## [EXCERPT PROVIDED]
◇ ◇ ◇ ◇ ◇
Iceland and UNFPA sign a $7 million agreement to help eliminate obstetric fistula in Sierra Leone

Iceland and UNFPA sign a $7 million agreement to help eliminate obstetric fistula in Sierra Leone

The Ministry for Foreign Affairs of Iceland and UNFPA have signed a $7 million landmark agreement to help end obstetric fistula in Sierra Leone and improve the lives of the women and girls suffering from this preventable condition. Sierra Leone has one of the highest lifetime risks of pregnancy-related mortality and morbidity, including obstetric fistula. 

Obstetric fistula is one of the most serious and tragic childbirth injuries. Women suffering from obstetric fistula are often stigmatized and isolated from their families and communities. They face significant socioeconomic challenges and often do not have access to social-economic development opportunities in their communities.
◇ ◇ ◇ ◇ ◇
## [RECORDED INFORMATION]
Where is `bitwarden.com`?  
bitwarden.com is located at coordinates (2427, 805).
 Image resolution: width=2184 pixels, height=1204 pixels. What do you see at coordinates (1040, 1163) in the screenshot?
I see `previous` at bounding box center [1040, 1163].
◇ ◇ ◇ ◇ ◇
## [ACTION ITEM A]
In the announcement of the Iceland–UNFPA agreement on obstetric fistula, which Icelandic body signed the agreement with UNFPA?
## [ACTION ITEM B]
Write the next part of the announcement about the Iceland–UNFPA obstetric fistula agreement, starting after its final sentence.

## [RESPONSE BOX A]
The Ministry for Foreign Affairs of Iceland.

## [RESPONSE BOX B]
“Obstetric fistula is a neglected health and human rights tragedy that affects the most vulnerable women and girls. It is embedded in gender inequalities and social norms and constitutes an impediment to women and girls’ empowerment.” says UNFPA West and Central Africa Regional Director Argentina Matavel-Piccin.

In recent years, Iceland has been supporting the Government of Sierra Leone in its efforts to prevent and treat obstetric fistula, with the aim to improve access to quality maternal health services to prevent and manage obstetric fistula. This new landmark agreement will provide medium- to long-term support to end obstetric fistula in the country, and is part of the global Campaign to End Fistula launched by UNFPA and its partners in 2003. 

The five-year programme will take a comprehensive and integrated approach to obstetric fistula, by addressing the gender and other social norms, and health systems challenges contributing to the occurrence of obstetric fistula. The new partnership will strengthen the referral system for surgery and social reintegration initiatives, and will focus on documenting best practices to help shape other existing and future programmes.

By the term of the programme, the capacity of the country’s health system will be strengthened to improve adolescent girls’ and women’s access to integrated sexual and reproductive health services for prevention, treatment and social reintegration of obstetric fistula.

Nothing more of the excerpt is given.